_STATED TASK_
Pick out each line of the records that contains the word "Click", and copy those lines in full.

━━ INFORMATION GIVEN

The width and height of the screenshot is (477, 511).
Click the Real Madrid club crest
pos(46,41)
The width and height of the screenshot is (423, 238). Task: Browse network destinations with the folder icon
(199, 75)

━━━━
━━ INFORMATION GIVEN

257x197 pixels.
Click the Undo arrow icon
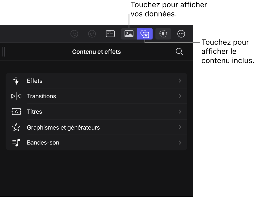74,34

━━━━

_WRITTEN ANSWER_
Click the Real Madrid club crest
Click the Undo arrow icon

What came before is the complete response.